Benchmark indices at the Nigerian Stock Exchange (NSE) indicated average decline of 0.30 per cent, equivalent to net capital depreciation of N38 billion.
The All Share Index (ASI)- the common value-based index that tracks share prices at the Exchange declined from its opening index of 26,665.73 points to close at 26,584.45 points. Aggregate market value of all quoted equities also dropped from its opening value of N12.870 trillion to close at N12.832 trillion. With these, average year-to-date return worsened to -15.42 per cent while month-to-date return stood at -1.55 per cent.

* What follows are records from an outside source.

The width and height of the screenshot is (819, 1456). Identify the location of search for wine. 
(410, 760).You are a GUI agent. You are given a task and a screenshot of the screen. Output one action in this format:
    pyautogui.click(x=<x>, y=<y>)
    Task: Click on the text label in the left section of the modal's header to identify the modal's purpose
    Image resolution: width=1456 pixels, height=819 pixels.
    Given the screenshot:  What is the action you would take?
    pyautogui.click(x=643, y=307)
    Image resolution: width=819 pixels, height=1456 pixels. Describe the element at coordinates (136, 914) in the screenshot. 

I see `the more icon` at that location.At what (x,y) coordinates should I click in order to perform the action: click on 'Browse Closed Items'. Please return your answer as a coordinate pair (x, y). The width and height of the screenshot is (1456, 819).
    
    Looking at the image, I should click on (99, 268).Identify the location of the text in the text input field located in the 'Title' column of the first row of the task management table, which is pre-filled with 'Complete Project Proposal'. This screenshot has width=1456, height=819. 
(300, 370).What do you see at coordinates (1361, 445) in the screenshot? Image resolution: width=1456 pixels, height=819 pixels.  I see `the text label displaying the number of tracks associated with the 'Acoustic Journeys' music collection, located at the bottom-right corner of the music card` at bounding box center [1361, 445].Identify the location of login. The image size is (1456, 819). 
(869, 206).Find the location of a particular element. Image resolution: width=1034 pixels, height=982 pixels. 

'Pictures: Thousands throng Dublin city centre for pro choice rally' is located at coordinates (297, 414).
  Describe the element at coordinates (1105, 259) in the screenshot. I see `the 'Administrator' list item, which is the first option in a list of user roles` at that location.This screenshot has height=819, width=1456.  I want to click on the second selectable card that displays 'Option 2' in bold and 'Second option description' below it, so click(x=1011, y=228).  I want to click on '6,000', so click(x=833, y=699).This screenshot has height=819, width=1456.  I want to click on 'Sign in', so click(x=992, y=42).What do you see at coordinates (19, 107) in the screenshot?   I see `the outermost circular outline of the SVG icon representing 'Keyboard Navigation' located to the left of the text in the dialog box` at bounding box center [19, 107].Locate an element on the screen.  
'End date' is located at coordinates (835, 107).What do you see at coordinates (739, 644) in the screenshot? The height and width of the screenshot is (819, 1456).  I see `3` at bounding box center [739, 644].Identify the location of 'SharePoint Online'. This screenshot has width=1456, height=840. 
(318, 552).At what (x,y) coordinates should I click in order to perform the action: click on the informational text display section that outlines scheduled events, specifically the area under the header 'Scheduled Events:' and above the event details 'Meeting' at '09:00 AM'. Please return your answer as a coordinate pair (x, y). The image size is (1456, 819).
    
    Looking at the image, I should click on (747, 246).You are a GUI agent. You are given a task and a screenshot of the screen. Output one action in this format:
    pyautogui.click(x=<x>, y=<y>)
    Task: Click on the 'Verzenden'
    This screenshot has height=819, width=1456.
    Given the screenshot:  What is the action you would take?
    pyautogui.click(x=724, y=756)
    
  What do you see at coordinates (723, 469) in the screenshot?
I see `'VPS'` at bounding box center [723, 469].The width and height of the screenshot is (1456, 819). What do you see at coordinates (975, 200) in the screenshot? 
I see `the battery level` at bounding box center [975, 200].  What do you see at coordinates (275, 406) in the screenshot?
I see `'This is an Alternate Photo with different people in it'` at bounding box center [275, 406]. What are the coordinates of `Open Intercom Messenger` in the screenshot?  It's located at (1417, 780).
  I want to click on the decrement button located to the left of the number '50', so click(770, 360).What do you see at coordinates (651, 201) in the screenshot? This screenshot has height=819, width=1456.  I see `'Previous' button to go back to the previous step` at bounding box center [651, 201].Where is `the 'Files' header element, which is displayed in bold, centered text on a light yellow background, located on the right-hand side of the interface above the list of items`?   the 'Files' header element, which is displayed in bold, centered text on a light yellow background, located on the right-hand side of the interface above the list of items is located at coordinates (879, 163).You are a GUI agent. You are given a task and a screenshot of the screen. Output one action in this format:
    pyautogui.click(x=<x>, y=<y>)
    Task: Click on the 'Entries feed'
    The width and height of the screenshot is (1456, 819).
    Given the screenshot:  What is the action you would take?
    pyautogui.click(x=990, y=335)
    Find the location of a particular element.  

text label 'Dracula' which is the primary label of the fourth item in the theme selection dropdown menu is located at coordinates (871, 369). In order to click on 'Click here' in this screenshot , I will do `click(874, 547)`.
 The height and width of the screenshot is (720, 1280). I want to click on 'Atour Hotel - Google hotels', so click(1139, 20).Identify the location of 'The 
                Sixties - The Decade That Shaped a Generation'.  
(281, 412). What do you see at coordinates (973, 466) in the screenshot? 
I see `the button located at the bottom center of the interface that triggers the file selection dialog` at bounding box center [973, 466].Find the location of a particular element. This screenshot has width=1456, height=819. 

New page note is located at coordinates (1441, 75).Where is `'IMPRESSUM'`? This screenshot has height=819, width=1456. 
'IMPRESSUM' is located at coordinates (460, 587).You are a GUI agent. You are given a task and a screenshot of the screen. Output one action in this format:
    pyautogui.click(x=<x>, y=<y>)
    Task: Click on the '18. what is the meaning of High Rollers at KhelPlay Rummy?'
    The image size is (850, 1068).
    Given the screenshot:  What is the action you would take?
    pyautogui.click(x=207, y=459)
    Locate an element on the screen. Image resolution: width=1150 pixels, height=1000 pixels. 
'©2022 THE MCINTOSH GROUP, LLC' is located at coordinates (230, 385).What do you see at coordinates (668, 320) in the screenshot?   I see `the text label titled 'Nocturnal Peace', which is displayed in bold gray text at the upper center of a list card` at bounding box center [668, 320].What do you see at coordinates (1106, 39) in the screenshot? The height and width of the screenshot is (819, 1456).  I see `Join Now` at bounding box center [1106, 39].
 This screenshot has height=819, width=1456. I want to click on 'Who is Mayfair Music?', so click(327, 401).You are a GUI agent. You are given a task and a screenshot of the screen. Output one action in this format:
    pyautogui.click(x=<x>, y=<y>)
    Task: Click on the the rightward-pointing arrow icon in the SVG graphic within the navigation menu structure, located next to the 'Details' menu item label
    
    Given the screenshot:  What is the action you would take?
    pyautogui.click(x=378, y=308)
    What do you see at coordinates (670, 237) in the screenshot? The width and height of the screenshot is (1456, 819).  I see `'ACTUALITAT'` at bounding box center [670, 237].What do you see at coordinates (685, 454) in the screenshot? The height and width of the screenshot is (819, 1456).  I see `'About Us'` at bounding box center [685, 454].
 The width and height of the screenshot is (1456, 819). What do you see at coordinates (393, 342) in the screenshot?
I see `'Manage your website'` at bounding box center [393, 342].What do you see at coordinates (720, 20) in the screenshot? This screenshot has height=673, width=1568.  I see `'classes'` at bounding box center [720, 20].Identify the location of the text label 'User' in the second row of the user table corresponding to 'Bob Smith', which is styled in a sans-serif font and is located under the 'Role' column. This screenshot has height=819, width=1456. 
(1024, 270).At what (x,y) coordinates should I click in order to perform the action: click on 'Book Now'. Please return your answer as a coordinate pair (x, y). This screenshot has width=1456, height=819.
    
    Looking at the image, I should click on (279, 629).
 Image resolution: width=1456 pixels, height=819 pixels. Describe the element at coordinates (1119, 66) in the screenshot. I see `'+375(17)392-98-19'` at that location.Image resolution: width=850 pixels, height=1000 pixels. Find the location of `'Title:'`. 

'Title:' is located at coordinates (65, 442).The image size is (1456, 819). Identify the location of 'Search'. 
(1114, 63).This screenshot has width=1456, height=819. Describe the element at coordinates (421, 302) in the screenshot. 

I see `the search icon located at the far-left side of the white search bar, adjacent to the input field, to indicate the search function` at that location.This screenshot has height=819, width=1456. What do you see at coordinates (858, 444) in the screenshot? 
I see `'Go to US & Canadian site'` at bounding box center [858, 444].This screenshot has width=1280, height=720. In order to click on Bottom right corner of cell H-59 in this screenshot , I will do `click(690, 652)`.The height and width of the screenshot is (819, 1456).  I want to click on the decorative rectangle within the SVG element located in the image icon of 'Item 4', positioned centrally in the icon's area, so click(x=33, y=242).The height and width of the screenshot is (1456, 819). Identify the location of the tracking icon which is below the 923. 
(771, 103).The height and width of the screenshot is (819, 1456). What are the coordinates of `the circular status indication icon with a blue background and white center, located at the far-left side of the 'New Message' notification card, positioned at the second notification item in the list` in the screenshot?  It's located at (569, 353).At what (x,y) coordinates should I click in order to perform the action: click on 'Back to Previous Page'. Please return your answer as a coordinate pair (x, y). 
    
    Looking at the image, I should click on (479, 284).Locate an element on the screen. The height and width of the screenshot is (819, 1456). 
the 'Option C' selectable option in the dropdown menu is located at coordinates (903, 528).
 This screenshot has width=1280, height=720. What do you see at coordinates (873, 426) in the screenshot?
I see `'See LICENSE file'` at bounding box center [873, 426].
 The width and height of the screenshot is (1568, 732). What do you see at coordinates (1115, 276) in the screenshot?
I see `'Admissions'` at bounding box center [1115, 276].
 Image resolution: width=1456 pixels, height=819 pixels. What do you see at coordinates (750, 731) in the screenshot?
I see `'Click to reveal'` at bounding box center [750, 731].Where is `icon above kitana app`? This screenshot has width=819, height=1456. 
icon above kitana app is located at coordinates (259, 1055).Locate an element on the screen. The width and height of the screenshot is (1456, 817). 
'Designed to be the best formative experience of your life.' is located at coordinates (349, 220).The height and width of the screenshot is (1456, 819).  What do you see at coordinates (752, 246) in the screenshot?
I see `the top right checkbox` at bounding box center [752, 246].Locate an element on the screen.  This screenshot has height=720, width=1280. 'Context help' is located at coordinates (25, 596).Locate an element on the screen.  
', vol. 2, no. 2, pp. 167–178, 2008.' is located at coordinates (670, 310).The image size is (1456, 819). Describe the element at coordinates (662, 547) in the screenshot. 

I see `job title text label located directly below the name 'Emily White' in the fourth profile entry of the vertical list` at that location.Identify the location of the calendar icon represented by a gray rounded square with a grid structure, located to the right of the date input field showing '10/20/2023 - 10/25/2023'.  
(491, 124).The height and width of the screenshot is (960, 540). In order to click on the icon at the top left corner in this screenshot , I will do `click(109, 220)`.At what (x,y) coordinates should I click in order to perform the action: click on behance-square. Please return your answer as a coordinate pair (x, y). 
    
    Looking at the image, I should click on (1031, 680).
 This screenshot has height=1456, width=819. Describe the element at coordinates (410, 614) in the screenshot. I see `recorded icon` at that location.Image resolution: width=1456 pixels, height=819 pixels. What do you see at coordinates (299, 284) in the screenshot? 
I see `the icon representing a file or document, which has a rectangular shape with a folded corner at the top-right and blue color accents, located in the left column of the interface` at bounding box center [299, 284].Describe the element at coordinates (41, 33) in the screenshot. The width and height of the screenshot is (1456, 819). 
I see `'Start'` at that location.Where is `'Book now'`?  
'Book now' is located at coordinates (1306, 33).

With 14 gainers against 11 losers, most sectoral indices closed on the upside. The NSE Banking Index rose by 0.55 per cent. The NSE Insurance Index appreciated by 0.48 per cent while the NSE Oil & Gas Index rose by 0.19 per cent. However, the NSE Consumer Goods Index slipped by 0.05 per cent while the NSE Industrial Goods Index closed flat.
Total turnover increased by 30.74 per cent to 304.21 million shares valued at N3.15 billion in 2,690 deals. Access Bank was the most active stock with a turnover of 147.72 million shares worth N1.43 billion.
MTN Communications Nigeria led the losers with a loss of N2.80 to close at N112.50. UPDC Real Estate Investment Trust followed with a drop of 35 kobo to close at N3.30. UAC of Nigeria lost 15 kobo to close at N8.60 while International Breweries and Access Bank dipped by 10 kobo each to close at N9.40 and N9.80 respectively.
On the upside, GlaxoSmithKline Consumer Nigeria and Guaranty Trust Bank led the gainers with a gain of 50 kobo to close at N5.75 and N30 respectively. Stanbic IBTC Holdings rose by 20 kobo to close at N37.20 while Fidelity Bank added 12 kobo to close at N2.20 per share.
“We expect a bearish outing in the equities market by the close of the week as investors maintain a risk-off approach,” Afrinvest Securities stated.